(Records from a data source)
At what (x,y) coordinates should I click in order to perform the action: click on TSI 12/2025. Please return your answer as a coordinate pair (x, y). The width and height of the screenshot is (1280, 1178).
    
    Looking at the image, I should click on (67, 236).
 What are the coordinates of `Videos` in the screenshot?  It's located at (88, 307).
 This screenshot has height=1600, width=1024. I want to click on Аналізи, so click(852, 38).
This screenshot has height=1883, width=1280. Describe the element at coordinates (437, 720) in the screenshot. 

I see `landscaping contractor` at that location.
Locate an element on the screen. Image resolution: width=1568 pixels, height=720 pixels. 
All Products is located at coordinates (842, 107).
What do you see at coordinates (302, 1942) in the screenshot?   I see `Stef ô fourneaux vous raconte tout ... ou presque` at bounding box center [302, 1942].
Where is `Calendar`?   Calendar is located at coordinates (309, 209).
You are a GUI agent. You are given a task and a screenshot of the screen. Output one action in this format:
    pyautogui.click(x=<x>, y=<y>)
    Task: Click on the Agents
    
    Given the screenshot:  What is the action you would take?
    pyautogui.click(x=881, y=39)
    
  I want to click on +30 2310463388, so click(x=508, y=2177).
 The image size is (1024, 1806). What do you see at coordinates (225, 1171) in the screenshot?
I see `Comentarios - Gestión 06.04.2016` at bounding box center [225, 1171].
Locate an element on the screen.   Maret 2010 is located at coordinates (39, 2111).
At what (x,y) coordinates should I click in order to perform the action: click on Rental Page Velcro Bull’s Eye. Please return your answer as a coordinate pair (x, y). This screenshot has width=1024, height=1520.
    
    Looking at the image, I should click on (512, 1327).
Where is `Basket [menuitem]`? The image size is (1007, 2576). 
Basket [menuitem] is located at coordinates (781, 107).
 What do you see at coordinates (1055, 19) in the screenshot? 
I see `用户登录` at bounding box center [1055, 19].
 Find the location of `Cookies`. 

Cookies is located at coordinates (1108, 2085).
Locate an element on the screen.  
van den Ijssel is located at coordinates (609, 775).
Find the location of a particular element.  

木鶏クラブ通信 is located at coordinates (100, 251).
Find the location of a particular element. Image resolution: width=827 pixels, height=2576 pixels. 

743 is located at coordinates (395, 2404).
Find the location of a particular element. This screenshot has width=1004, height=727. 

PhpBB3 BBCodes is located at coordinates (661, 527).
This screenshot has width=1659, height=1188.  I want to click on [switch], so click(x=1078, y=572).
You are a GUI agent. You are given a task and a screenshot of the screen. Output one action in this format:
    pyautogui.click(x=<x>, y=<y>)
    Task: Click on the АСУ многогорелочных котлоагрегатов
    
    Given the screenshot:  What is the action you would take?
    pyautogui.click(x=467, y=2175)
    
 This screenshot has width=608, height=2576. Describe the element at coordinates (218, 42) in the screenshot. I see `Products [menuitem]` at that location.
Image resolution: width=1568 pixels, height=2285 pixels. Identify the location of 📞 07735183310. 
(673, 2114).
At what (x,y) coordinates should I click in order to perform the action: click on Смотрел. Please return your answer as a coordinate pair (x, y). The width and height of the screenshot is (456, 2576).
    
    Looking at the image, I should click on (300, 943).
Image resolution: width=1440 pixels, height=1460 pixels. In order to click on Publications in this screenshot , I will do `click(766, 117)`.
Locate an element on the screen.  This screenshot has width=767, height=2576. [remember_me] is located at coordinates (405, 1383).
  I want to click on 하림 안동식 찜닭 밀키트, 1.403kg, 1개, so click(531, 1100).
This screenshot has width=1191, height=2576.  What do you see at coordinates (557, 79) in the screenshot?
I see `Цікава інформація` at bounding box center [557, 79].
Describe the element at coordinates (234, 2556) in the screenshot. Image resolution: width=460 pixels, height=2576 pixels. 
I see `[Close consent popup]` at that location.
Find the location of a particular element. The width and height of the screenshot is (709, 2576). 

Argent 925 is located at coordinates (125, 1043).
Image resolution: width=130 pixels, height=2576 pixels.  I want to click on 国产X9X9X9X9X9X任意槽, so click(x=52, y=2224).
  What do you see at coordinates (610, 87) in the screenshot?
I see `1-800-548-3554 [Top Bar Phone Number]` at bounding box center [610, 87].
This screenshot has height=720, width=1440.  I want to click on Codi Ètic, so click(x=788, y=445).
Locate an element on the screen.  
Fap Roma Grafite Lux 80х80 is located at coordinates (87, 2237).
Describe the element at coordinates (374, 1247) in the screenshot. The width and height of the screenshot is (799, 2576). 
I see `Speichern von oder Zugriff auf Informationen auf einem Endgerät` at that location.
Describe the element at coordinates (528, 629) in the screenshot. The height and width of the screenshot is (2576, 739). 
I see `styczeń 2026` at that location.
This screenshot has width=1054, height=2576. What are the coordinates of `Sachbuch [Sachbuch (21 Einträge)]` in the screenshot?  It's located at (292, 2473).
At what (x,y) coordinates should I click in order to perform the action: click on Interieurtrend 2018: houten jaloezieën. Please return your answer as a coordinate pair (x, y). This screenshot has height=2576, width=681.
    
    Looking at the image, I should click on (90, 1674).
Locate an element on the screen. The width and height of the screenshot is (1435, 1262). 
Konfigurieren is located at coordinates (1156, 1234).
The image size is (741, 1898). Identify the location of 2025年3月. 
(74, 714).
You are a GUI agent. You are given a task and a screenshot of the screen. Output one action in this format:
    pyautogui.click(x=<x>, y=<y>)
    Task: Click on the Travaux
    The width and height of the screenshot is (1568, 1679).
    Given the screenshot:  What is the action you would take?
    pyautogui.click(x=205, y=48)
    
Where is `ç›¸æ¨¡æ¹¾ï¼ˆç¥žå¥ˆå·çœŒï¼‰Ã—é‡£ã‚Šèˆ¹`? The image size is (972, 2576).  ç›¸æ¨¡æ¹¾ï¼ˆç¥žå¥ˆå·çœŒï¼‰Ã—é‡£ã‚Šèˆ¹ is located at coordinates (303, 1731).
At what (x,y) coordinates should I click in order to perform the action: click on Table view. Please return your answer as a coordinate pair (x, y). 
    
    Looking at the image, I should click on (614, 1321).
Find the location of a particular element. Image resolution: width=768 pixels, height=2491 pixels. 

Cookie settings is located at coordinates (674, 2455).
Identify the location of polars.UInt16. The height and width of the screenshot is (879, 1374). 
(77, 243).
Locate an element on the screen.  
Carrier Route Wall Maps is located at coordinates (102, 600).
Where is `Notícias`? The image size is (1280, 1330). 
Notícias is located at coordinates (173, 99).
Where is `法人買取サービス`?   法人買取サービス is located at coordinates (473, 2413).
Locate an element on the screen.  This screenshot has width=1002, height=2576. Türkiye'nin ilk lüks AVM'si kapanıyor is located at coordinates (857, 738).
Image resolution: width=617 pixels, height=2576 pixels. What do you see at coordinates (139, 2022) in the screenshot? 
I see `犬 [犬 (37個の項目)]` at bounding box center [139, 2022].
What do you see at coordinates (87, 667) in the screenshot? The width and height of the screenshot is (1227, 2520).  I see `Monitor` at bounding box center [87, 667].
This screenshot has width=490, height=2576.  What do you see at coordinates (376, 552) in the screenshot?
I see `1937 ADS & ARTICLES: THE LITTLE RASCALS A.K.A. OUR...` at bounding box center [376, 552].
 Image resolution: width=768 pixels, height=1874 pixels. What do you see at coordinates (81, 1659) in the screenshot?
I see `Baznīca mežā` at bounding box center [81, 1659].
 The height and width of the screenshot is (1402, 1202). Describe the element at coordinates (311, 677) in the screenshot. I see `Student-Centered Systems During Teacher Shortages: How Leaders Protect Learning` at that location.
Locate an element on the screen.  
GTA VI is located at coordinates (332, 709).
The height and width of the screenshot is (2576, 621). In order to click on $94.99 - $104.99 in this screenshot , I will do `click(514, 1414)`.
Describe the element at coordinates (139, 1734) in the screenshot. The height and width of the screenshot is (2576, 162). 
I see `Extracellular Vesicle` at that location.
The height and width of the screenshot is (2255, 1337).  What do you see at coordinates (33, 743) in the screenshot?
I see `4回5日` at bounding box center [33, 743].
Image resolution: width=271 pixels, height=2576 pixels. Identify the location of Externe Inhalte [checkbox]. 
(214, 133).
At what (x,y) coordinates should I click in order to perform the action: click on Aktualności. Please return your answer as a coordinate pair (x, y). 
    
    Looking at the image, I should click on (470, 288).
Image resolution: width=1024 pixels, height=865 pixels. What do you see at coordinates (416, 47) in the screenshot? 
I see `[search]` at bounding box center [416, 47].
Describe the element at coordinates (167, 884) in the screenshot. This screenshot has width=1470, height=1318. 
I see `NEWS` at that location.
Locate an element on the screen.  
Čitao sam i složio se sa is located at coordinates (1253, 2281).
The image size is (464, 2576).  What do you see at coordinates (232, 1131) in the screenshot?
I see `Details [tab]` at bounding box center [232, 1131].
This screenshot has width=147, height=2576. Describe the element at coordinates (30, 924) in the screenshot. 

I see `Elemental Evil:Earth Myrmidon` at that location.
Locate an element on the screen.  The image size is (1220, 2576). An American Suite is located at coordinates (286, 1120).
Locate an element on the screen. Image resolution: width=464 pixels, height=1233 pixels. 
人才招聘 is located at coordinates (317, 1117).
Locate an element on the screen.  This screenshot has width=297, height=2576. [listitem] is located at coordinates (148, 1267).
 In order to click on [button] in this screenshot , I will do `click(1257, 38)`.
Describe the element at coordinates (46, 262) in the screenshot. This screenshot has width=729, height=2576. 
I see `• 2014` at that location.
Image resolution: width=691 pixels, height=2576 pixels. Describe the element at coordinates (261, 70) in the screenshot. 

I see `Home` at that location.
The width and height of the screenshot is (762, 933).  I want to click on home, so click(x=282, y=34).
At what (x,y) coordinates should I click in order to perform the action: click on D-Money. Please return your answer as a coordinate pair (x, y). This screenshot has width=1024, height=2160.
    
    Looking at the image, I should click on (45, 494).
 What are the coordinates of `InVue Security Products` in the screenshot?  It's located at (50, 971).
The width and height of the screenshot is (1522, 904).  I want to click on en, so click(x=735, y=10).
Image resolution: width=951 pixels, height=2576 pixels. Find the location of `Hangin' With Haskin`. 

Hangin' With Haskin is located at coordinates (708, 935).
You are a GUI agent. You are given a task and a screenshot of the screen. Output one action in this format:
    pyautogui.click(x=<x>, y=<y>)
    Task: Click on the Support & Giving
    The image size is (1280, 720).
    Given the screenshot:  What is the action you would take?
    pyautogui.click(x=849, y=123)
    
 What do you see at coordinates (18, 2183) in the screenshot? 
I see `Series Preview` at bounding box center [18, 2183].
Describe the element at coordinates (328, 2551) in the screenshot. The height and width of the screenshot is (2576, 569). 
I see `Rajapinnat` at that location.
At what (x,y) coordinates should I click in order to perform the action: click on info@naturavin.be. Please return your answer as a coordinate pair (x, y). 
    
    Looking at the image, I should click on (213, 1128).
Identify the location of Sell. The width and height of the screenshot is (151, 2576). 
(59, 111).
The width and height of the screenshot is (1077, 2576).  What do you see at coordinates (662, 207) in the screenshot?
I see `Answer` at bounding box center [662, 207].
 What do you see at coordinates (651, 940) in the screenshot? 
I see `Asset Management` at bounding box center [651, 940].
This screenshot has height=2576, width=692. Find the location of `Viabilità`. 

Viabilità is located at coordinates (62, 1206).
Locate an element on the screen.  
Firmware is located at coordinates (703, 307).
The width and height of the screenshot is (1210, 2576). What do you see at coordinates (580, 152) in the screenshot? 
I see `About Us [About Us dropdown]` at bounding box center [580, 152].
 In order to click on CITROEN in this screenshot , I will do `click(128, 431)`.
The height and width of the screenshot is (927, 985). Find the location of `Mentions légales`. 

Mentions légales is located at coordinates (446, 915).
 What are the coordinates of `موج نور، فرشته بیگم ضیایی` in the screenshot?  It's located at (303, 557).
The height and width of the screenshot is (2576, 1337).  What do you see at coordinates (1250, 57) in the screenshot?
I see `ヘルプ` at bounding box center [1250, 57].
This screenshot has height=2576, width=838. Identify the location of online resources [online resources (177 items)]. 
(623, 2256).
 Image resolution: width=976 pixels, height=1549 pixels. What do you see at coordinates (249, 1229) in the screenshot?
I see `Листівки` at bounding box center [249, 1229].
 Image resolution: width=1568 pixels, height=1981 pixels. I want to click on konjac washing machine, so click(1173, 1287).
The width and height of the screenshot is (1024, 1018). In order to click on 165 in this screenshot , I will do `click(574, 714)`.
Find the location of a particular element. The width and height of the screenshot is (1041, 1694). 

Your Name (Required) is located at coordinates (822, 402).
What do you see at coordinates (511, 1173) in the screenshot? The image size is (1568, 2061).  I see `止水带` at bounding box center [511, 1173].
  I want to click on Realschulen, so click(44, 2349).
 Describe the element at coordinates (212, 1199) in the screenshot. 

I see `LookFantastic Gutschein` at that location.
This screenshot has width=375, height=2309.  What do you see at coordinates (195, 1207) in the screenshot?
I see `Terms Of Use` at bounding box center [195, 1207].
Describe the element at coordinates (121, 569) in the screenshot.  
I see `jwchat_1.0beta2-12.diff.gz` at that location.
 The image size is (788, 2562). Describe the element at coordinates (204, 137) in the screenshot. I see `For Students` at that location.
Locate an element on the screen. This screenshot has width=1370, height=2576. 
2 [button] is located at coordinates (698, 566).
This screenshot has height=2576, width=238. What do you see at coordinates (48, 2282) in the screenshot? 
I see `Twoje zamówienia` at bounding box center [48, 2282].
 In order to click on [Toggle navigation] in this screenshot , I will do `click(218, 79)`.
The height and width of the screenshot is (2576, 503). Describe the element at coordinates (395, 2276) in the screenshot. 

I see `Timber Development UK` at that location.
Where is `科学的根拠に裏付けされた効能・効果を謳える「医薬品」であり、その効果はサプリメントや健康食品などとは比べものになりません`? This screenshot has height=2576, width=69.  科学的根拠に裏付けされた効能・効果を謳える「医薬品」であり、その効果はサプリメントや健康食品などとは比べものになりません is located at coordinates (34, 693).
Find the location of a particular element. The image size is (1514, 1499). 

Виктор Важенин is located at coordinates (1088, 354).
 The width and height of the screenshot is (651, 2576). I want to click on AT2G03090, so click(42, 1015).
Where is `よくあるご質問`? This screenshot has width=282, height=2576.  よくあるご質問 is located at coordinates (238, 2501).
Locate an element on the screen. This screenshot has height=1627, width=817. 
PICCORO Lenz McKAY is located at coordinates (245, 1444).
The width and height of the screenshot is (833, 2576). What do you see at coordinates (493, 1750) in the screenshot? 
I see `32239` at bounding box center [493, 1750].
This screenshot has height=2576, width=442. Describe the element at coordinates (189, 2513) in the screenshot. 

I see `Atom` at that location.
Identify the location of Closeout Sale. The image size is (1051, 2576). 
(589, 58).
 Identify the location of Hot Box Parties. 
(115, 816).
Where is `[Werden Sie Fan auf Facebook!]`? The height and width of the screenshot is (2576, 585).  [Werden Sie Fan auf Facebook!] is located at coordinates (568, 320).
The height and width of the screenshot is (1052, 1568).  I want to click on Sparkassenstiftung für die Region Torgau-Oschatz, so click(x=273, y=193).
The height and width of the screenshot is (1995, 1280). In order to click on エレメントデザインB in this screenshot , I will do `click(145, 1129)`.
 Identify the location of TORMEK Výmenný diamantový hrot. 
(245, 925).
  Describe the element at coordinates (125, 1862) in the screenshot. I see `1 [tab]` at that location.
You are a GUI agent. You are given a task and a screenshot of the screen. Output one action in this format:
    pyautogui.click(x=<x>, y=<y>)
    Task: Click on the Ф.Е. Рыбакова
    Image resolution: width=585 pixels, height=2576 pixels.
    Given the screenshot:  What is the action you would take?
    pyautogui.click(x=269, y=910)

▶ **What this task involves**
Can you quote, word for word, the lines of the listing above from the line with "is (1280, 1330)." up to and including the line with "The height and width of the screenshot is (2576, 621)."?

▶ **Solved exercise**
Where is `Notícias`? The image size is (1280, 1330). 
Notícias is located at coordinates (173, 99).
Where is `法人買取サービス`?   法人買取サービス is located at coordinates (473, 2413).
Locate an element on the screen.  This screenshot has width=1002, height=2576. Türkiye'nin ilk lüks AVM'si kapanıyor is located at coordinates (857, 738).
Image resolution: width=617 pixels, height=2576 pixels. What do you see at coordinates (139, 2022) in the screenshot? 
I see `犬 [犬 (37個の項目)]` at bounding box center [139, 2022].
What do you see at coordinates (87, 667) in the screenshot? The width and height of the screenshot is (1227, 2520).  I see `Monitor` at bounding box center [87, 667].
This screenshot has width=490, height=2576.  What do you see at coordinates (376, 552) in the screenshot?
I see `1937 ADS & ARTICLES: THE LITTLE RASCALS A.K.A. OUR...` at bounding box center [376, 552].
 Image resolution: width=768 pixels, height=1874 pixels. What do you see at coordinates (81, 1659) in the screenshot?
I see `Baznīca mežā` at bounding box center [81, 1659].
 The height and width of the screenshot is (1402, 1202). Describe the element at coordinates (311, 677) in the screenshot. I see `Student-Centered Systems During Teacher Shortages: How Leaders Protect Learning` at that location.
Locate an element on the screen.  
GTA VI is located at coordinates (332, 709).
The height and width of the screenshot is (2576, 621). In order to click on $94.99 - $104.99 in this screenshot , I will do `click(514, 1414)`.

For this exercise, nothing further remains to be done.